| WORK INSTRUCTIONS |
Output, word for word, the lines starting at the one that contains "Where should I" and ending at the one that contains "pos(204,228)", including both of those lines. Leave the pictures out of your answer.

| SUPPLIED DATA |
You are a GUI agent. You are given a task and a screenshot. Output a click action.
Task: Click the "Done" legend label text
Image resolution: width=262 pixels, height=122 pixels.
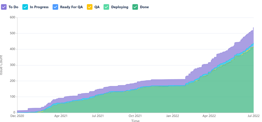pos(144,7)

--

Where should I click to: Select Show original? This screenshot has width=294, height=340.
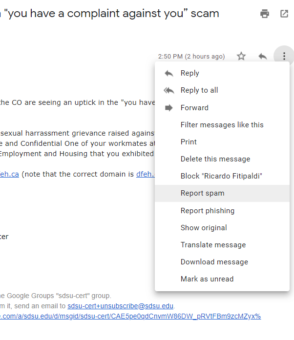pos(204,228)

| EXERCISE RESULT |
Where should I click to: Select Show original? This screenshot has width=294, height=340.
pos(204,228)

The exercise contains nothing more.